PROBLEM DESCRIPTION - Rewrite the entries from the very start down to the line that contains "coord(530,64)", both ends included, swapping "remote" for "local" and changing nothing else. Give back only those lines.

RAW DATA -
>>>

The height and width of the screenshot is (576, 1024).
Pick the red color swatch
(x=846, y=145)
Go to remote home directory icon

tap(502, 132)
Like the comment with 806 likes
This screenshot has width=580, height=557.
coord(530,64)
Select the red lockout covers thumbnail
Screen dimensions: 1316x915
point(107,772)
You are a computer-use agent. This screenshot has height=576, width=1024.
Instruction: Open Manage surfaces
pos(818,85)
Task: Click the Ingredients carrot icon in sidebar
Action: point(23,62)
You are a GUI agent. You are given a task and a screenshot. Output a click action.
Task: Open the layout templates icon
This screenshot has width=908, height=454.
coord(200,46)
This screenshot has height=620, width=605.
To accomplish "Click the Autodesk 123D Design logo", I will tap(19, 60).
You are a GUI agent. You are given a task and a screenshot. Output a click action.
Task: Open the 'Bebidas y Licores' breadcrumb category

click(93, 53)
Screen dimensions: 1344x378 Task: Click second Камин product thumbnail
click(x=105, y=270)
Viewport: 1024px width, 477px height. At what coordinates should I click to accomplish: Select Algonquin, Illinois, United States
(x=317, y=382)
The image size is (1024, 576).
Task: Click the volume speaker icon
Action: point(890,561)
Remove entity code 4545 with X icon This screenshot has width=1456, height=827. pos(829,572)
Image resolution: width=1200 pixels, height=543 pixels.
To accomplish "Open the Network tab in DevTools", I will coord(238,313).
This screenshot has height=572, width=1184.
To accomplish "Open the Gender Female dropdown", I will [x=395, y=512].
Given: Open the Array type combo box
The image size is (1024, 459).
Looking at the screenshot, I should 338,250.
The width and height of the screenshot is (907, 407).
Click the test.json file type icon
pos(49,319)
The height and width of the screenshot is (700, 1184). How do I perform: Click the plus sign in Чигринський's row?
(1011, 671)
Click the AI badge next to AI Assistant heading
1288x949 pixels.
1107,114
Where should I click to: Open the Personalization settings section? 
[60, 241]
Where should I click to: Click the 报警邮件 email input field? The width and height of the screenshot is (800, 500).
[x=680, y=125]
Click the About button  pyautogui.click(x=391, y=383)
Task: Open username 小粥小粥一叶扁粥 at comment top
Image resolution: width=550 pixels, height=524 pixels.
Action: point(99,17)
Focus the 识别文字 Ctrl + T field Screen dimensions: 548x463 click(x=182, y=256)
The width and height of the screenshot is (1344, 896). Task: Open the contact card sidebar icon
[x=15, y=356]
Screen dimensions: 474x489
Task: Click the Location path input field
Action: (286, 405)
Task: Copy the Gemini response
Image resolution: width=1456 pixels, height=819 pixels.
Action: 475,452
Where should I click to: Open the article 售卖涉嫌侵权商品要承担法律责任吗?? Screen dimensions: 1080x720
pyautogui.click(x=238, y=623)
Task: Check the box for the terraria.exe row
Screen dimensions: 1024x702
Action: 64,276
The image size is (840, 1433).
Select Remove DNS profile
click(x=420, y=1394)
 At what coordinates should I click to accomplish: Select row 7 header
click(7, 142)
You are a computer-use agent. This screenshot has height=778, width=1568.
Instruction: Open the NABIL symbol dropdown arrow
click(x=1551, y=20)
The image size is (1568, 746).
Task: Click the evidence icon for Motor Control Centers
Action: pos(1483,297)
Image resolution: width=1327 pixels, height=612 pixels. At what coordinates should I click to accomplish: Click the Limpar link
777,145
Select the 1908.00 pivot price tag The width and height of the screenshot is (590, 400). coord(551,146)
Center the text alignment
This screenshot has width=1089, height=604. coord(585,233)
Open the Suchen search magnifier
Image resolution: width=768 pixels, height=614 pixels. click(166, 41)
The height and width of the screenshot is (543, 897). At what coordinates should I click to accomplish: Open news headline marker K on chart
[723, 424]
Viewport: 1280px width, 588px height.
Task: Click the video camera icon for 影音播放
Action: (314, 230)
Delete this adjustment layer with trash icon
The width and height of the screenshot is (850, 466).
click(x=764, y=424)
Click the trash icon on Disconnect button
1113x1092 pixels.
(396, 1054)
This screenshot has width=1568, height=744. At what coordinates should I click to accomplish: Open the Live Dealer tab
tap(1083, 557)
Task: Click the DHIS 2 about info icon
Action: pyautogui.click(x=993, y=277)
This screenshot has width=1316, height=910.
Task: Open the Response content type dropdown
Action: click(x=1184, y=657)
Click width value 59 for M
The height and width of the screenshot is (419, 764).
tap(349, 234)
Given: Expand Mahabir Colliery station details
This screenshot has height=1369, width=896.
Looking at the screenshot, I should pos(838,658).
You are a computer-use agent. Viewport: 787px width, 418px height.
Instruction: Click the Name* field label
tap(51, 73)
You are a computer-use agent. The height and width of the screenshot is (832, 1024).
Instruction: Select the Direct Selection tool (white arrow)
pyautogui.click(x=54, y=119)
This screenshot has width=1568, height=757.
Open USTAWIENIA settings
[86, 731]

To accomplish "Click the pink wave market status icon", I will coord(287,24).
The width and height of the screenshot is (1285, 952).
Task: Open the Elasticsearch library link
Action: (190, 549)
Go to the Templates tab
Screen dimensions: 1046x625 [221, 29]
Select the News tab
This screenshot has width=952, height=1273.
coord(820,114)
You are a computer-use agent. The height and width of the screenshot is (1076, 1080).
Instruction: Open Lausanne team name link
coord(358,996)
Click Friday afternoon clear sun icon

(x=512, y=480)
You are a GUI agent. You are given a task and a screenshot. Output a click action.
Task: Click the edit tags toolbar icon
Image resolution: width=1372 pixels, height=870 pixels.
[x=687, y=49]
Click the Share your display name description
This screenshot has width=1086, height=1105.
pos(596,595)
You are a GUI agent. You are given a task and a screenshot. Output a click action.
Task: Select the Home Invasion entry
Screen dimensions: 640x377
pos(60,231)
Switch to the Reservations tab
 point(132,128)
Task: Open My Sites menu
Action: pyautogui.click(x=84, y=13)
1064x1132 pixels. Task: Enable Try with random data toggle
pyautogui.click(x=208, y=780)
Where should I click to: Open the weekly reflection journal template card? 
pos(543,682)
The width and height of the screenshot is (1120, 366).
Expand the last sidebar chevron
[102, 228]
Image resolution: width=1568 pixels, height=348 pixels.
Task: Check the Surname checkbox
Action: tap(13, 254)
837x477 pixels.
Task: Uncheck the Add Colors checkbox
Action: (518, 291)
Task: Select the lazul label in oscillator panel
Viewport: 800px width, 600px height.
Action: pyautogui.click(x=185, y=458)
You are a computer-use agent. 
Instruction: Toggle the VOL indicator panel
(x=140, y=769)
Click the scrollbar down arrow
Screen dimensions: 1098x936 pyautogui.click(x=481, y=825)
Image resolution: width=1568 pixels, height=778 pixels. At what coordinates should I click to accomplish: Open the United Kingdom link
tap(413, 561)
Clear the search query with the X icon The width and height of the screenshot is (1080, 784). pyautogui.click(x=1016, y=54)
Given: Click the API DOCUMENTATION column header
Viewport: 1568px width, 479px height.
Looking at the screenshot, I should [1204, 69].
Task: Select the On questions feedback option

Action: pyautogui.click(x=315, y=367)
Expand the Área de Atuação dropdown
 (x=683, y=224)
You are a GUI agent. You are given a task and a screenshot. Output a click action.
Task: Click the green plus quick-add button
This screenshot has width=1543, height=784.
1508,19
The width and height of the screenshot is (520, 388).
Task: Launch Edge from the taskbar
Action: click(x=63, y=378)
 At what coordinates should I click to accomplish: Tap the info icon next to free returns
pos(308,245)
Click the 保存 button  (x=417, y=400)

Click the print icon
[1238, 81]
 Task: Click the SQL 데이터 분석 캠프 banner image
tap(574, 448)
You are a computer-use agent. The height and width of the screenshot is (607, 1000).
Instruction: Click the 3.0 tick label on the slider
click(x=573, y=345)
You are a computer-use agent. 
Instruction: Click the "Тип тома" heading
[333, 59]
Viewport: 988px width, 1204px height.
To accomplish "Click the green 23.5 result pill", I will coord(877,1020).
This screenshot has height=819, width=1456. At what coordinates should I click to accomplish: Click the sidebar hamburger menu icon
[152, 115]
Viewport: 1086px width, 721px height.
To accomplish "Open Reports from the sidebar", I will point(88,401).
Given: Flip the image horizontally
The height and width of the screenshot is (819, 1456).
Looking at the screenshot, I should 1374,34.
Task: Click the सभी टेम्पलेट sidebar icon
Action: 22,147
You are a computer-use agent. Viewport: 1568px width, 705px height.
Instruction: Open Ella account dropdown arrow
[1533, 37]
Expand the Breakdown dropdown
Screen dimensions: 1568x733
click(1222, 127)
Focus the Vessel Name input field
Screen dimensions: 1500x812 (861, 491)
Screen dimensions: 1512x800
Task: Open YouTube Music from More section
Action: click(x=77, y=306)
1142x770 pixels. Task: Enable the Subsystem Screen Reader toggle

<<<

ANSWER IN FULL -
The height and width of the screenshot is (576, 1024).
Pick the red color swatch
(x=846, y=145)
Go to local home directory icon

tap(502, 132)
Like the comment with 806 likes
This screenshot has width=580, height=557.
coord(530,64)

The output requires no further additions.